【活動報告】SDG4教育キャンペーン:8/28(水)「オンライン授業③ 難民キャンプを訪問した先生と考える―教育協力のために日本からできること」を開催 

現在実施中の「SDG4教育キャンペーン2024」では、6月より、毎月1回のオンライン授業を行い、紛争下の教育について市民のみなさんと考えてきました。

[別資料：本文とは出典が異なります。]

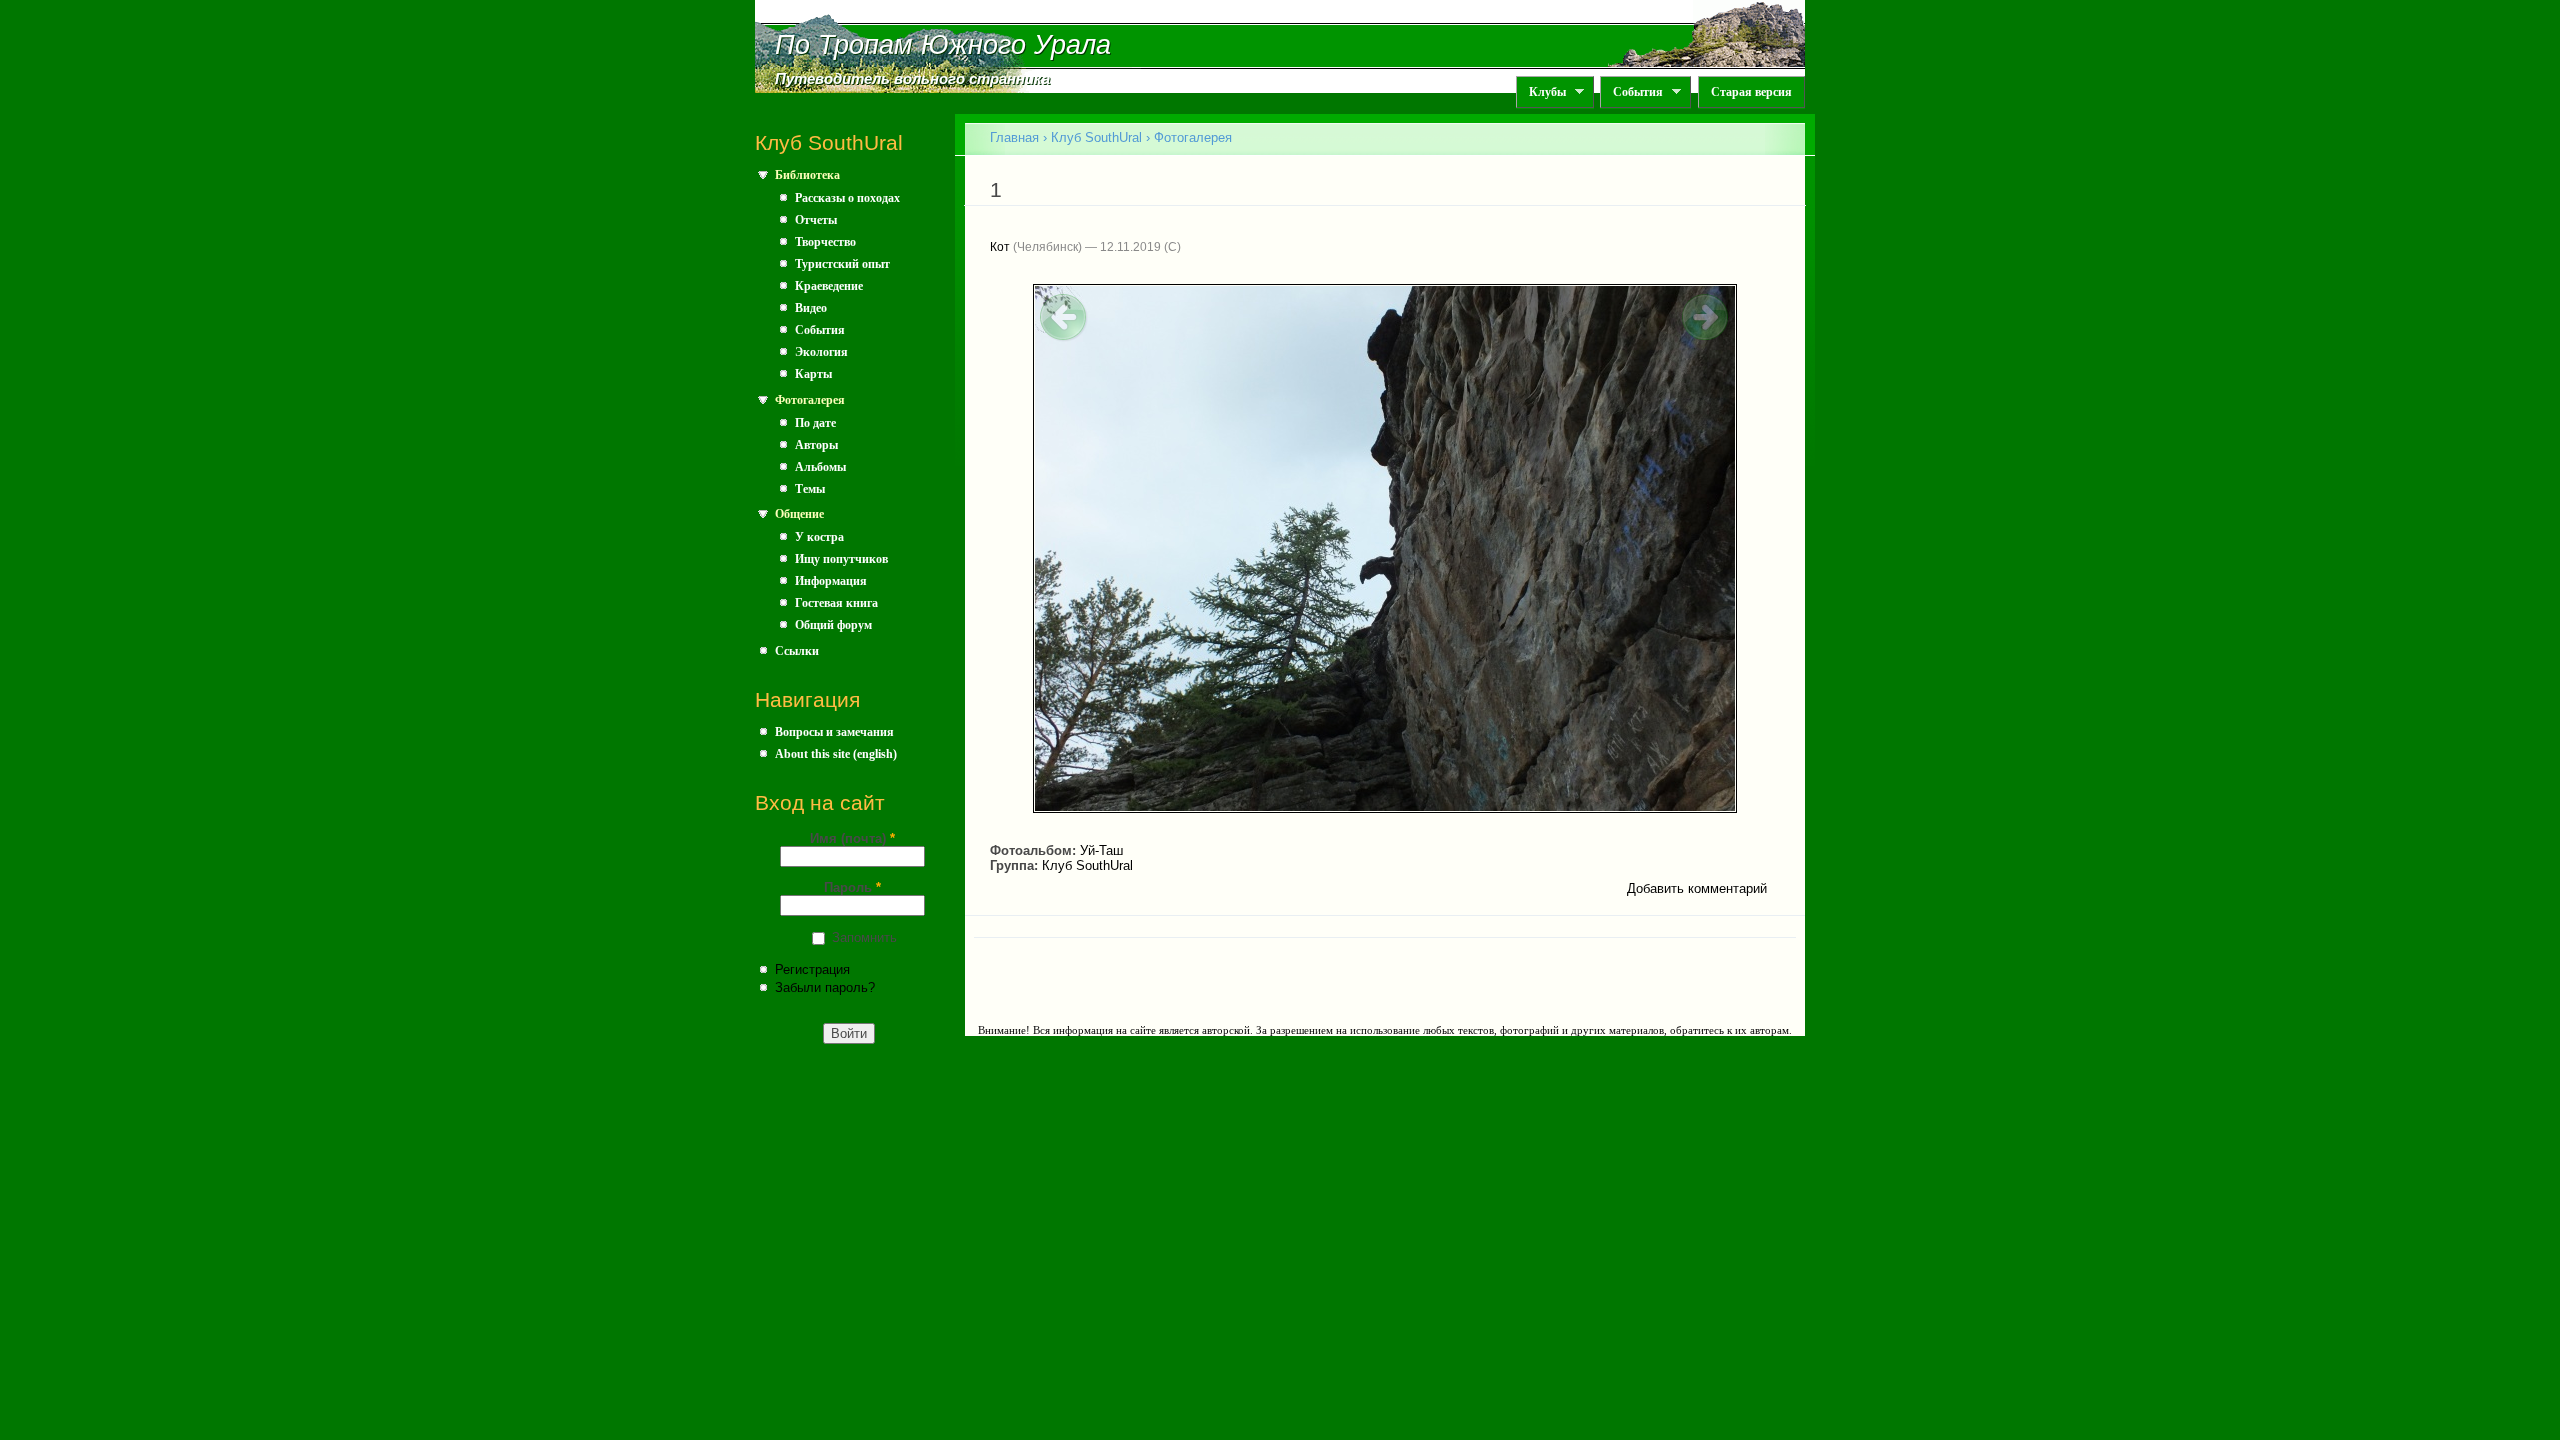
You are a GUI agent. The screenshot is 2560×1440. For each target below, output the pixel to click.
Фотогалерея (810, 400)
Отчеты (816, 220)
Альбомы (820, 467)
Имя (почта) (852, 838)
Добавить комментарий (1697, 888)
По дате (815, 423)
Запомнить (864, 937)
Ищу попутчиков (841, 559)
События (1631, 92)
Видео (811, 308)
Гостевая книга (836, 603)
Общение (799, 514)
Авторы (816, 445)
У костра (819, 537)
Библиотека (807, 175)
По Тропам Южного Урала (943, 45)
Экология (821, 352)
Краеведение (829, 286)
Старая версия (1751, 92)
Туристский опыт (842, 264)
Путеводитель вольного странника (912, 79)
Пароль (852, 887)
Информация (831, 581)
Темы (810, 489)
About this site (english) (836, 754)
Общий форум (833, 625)
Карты (813, 374)
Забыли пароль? (825, 987)
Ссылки (797, 651)
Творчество (825, 242)
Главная (1014, 137)
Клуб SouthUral (1096, 137)
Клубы (1541, 92)
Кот (1000, 247)
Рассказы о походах (847, 198)
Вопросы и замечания (834, 732)
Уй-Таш (1101, 850)
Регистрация (812, 969)
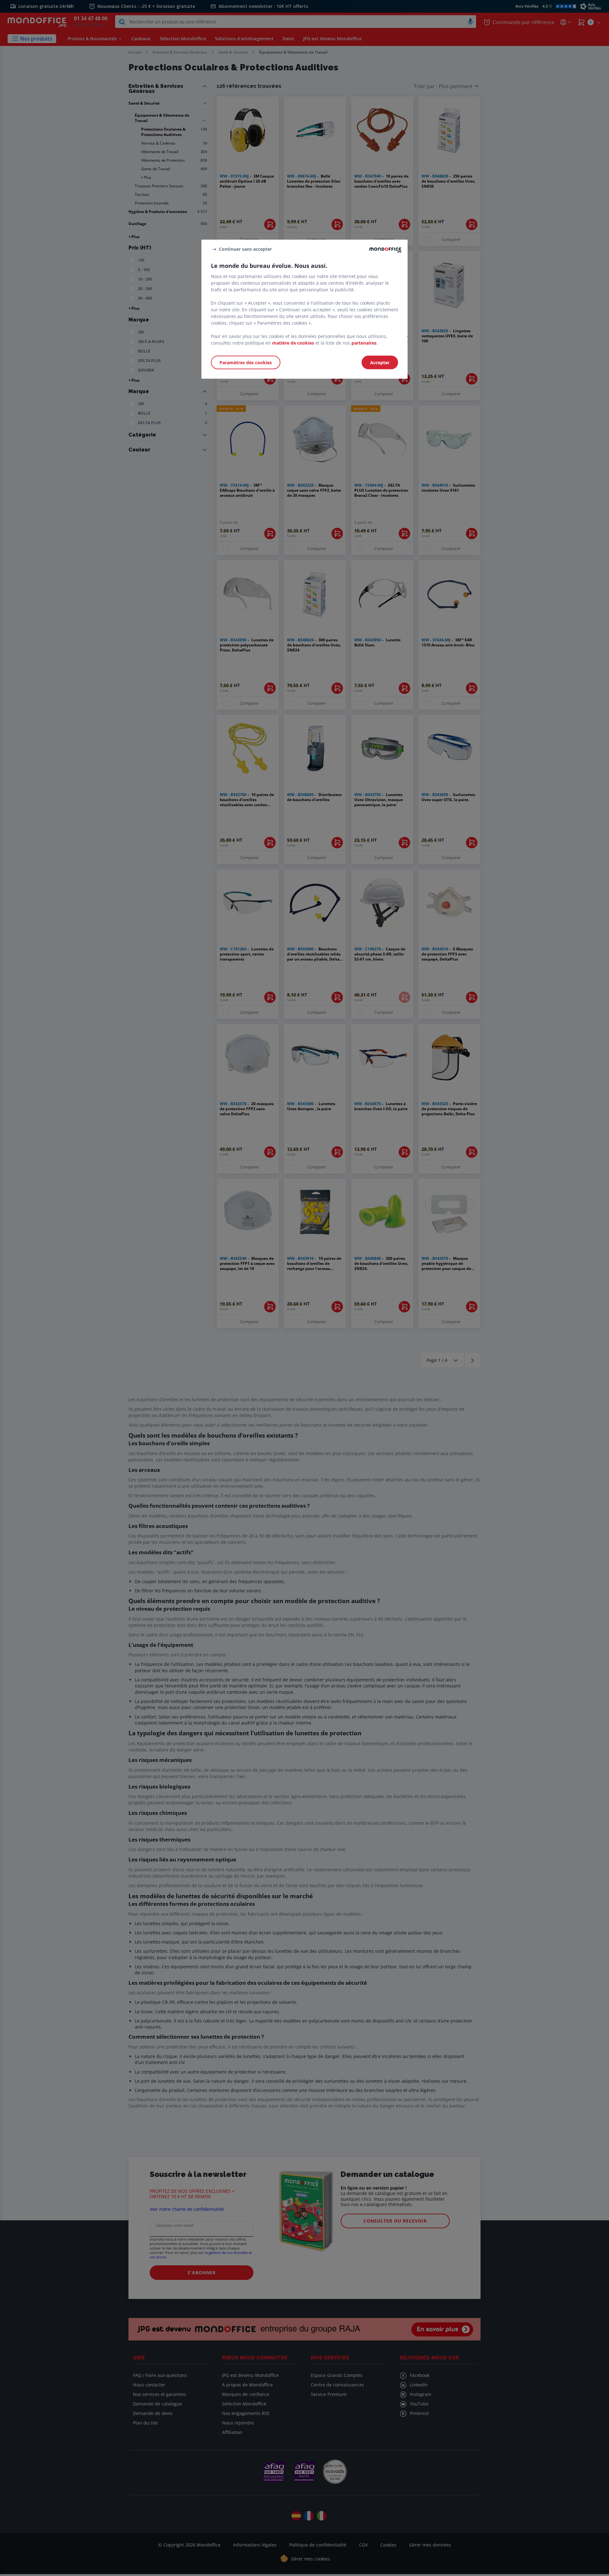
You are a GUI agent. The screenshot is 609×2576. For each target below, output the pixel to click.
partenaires (364, 343)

8月28日(水)に「オンライン授業③ 難民キャンプを訪問した先生と考える―教育協力のために日本からできること」を開催しましたので、その内容について報告いたします。

こちらに掲載している動画とあわせてぜひご覧ください。

3回目の実施となる8月28日(水)のオンライン授業は、参加者への質問を交えながら、紛争下でも教育支援を継続するために私たちにできることをテーマに実施しました。第2回の授業に引き続き、バングラデシュ・コックスバザールのロヒンギャ難民キャンプを訪れた日本の中学・高校の先生である松倉先生・関先生に加え、ワールド・ビジョン・ジャパン支援事業部の池内千草さんにご登壇いただきました。

ロヒンギャ難民キャンプおよびホスト・コミュニティにおける教育事業をはじめとして、南スーダンの例にも触れ、教育支援に共通する意義と課題について考えました。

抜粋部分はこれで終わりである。